* [Problem description]: Please retype every one of the records below with no changes at all.

[Rows of pointing data]
----
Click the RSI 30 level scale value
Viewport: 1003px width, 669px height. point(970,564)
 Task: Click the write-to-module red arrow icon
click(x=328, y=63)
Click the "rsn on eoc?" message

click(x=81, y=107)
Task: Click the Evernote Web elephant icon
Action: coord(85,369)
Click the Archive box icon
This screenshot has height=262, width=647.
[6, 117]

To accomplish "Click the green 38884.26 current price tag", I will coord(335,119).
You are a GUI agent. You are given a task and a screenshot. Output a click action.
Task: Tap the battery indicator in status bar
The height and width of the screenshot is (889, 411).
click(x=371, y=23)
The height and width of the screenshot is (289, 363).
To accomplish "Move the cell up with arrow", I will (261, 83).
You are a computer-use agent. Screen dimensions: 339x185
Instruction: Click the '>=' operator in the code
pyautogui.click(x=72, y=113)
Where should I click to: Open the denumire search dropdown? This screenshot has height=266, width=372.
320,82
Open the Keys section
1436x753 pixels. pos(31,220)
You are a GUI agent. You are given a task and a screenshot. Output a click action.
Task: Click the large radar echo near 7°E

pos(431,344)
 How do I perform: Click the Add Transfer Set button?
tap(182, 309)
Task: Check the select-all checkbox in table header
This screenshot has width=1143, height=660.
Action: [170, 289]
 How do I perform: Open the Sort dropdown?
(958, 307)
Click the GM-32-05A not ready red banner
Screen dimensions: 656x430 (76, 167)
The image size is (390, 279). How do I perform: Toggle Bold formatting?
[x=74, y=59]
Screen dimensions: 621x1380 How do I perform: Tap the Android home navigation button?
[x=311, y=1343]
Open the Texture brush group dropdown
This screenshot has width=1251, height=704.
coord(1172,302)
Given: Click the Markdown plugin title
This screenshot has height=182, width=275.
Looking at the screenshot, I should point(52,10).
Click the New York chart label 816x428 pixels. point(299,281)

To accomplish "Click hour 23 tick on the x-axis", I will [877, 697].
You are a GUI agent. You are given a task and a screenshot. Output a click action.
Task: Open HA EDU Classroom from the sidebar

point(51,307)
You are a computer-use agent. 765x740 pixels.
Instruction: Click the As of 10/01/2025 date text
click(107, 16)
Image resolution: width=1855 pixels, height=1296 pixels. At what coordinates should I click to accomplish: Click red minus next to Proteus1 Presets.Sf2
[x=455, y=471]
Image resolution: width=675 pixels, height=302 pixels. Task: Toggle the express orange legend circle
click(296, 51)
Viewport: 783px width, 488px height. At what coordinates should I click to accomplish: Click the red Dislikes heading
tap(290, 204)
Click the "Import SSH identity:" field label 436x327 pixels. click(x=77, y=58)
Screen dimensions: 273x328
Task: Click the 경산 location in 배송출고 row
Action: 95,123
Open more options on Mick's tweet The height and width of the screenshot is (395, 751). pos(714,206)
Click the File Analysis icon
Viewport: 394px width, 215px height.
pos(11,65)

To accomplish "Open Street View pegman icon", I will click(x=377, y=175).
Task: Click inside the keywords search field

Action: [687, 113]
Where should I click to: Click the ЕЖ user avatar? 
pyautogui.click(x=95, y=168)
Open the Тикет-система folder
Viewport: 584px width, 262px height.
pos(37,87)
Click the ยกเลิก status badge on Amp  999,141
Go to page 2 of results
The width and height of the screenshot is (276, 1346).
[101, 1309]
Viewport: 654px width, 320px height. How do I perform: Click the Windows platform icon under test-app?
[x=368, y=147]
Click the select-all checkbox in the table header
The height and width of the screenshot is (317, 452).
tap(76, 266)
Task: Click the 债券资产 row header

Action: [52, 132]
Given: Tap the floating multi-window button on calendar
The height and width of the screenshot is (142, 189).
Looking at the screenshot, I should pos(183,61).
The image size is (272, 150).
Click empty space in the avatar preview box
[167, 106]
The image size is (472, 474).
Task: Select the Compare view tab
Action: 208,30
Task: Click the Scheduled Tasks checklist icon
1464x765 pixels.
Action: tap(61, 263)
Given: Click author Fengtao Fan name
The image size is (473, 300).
----
* [Result below]:
Click the RSI 30 level scale value
Viewport: 1003px width, 669px height. point(970,564)
 Task: Click the write-to-module red arrow icon
click(x=328, y=63)
Click the "rsn on eoc?" message

click(x=81, y=107)
Task: Click the Evernote Web elephant icon
Action: coord(85,369)
Click the Archive box icon
This screenshot has height=262, width=647.
[6, 117]

To accomplish "Click the green 38884.26 current price tag", I will coord(335,119).
You are a GUI agent. You are given a task and a screenshot. Output a click action.
Task: Tap the battery indicator in status bar
The height and width of the screenshot is (889, 411).
click(x=371, y=23)
The height and width of the screenshot is (289, 363).
To accomplish "Move the cell up with arrow", I will (261, 83).
You are a computer-use agent. Screen dimensions: 339x185
Instruction: Click the '>=' operator in the code
pyautogui.click(x=72, y=113)
Where should I click to: Open the denumire search dropdown? This screenshot has height=266, width=372.
320,82
Open the Keys section
1436x753 pixels. pos(31,220)
You are a GUI agent. You are given a task and a screenshot. Output a click action.
Task: Click the large radar echo near 7°E

pos(431,344)
 How do I perform: Click the Add Transfer Set button?
tap(182, 309)
Task: Check the select-all checkbox in table header
This screenshot has width=1143, height=660.
Action: [170, 289]
 How do I perform: Open the Sort dropdown?
(958, 307)
Click the GM-32-05A not ready red banner
Screen dimensions: 656x430 (76, 167)
The image size is (390, 279). How do I perform: Toggle Bold formatting?
[x=74, y=59]
Screen dimensions: 621x1380 How do I perform: Tap the Android home navigation button?
[x=311, y=1343]
Open the Texture brush group dropdown
This screenshot has width=1251, height=704.
coord(1172,302)
Given: Click the Markdown plugin title
This screenshot has height=182, width=275.
Looking at the screenshot, I should point(52,10).
Click the New York chart label 816x428 pixels. point(299,281)

To accomplish "Click hour 23 tick on the x-axis", I will [877, 697].
You are a GUI agent. You are given a task and a screenshot. Output a click action.
Task: Open HA EDU Classroom from the sidebar

point(51,307)
You are a computer-use agent. 765x740 pixels.
Instruction: Click the As of 10/01/2025 date text
click(107, 16)
Image resolution: width=1855 pixels, height=1296 pixels. At what coordinates should I click to accomplish: Click red minus next to Proteus1 Presets.Sf2
[x=455, y=471]
Image resolution: width=675 pixels, height=302 pixels. Task: Toggle the express orange legend circle
click(296, 51)
Viewport: 783px width, 488px height. At what coordinates should I click to accomplish: Click the red Dislikes heading
tap(290, 204)
Click the "Import SSH identity:" field label 436x327 pixels. click(x=77, y=58)
Screen dimensions: 273x328
Task: Click the 경산 location in 배송출고 row
Action: 95,123
Open more options on Mick's tweet The height and width of the screenshot is (395, 751). pos(714,206)
Click the File Analysis icon
Viewport: 394px width, 215px height.
pos(11,65)

To accomplish "Open Street View pegman icon", I will click(x=377, y=175).
Task: Click inside the keywords search field

Action: [687, 113]
Where should I click to: Click the ЕЖ user avatar? 
pyautogui.click(x=95, y=168)
Open the Тикет-система folder
Viewport: 584px width, 262px height.
pos(37,87)
Click the ยกเลิก status badge on Amp  999,141
Go to page 2 of results
The width and height of the screenshot is (276, 1346).
[101, 1309]
Viewport: 654px width, 320px height. How do I perform: Click the Windows platform icon under test-app?
[x=368, y=147]
Click the select-all checkbox in the table header
The height and width of the screenshot is (317, 452).
tap(76, 266)
Task: Click the 债券资产 row header

Action: [52, 132]
Given: Tap the floating multi-window button on calendar
The height and width of the screenshot is (142, 189).
Looking at the screenshot, I should pos(183,61).
The image size is (272, 150).
Click empty space in the avatar preview box
[167, 106]
The image size is (472, 474).
Task: Select the Compare view tab
Action: 208,30
Task: Click the Scheduled Tasks checklist icon
1464x765 pixels.
Action: tap(61, 263)
Given: Click author Fengtao Fan name
The image size is (473, 300).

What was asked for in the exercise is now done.